スキップフロアとは1.5階や2.5階などのいわゆる中2階、中3階のことを言います。
高低差をつけ、数段の階段でつなげているもので、家が広く見えるほか、2階建でも3階建てのような空間を確保することができます。
出典:http://old.lacasa.co.jp/interview/o_1/
土地に高低差がある場合や、土地が狭い場合はスキップフロアを採用すると無駄がない家をつくることができるでしょう。
今回はスキップフロアがある家づくりを得意としているハウスメーカー、メリット・デメリット、スキップフロアをつくる際の注意点など解説するので、参考にしてもらえばと思います。
スキップフロアが得意なハウスメーカー
スキップフロアは構造が複雑で一般的には施工が難しいため、作れる業者が限られています。
また単にスキップフロアを設置しても無駄なスペースが生まれやすく、いかに無駄な空間をうまないようにするか計算して設計しなければいけません。
さらに耐震等級もクリアする必要があります。このためスキップフロアを作ることができる業者は限られており、検討している人は得意な業者に依頼する必要があります。

以下のデータ |
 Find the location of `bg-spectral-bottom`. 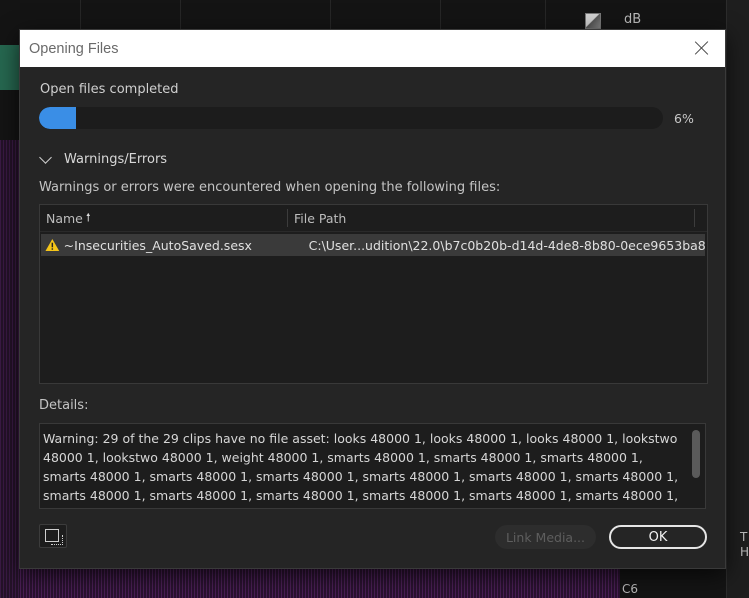

bg-spectral-bottom is located at coordinates (320, 583).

設問 |
- a) スキップフロアに関する文章から、「高低差をつけ、数段の階段でつ」から「て設計しなければいけません。」までの部分を一字一句変えずに出力してください。
- b) スキップフロアに関する文章では、スキップフロアとはどのような階のことだと説明されていますか。

各設問の解答 |
- a)
高低差をつけ、数段の階段でつなげているもので、家が広く見えるほか、2階建でも3階建てのような空間を確保することができます。
出典:http://old.lacasa.co.jp/interview/o_1/
土地に高低差がある場合や、土地が狭い場合はスキップフロアを採用すると無駄がない家をつくることができるでしょう。
今回はスキップフロアがある家づくりを得意としているハウスメーカー、メリット・デメリット、スキップフロアをつくる際の注意点など解説するので、参考にしてもらえばと思います。
スキップフロアが得意なハウスメーカー
スキップフロアは構造が複雑で一般的には施工が難しいため、作れる業者が限られています。
また単にスキップフロアを設置しても無駄なスペースが生まれやすく、いかに無駄な空間をうまないようにするか計算して設計しなければいけません。

- b) 1.5階や2.5階などの、いわゆる中2階、中3階のことです。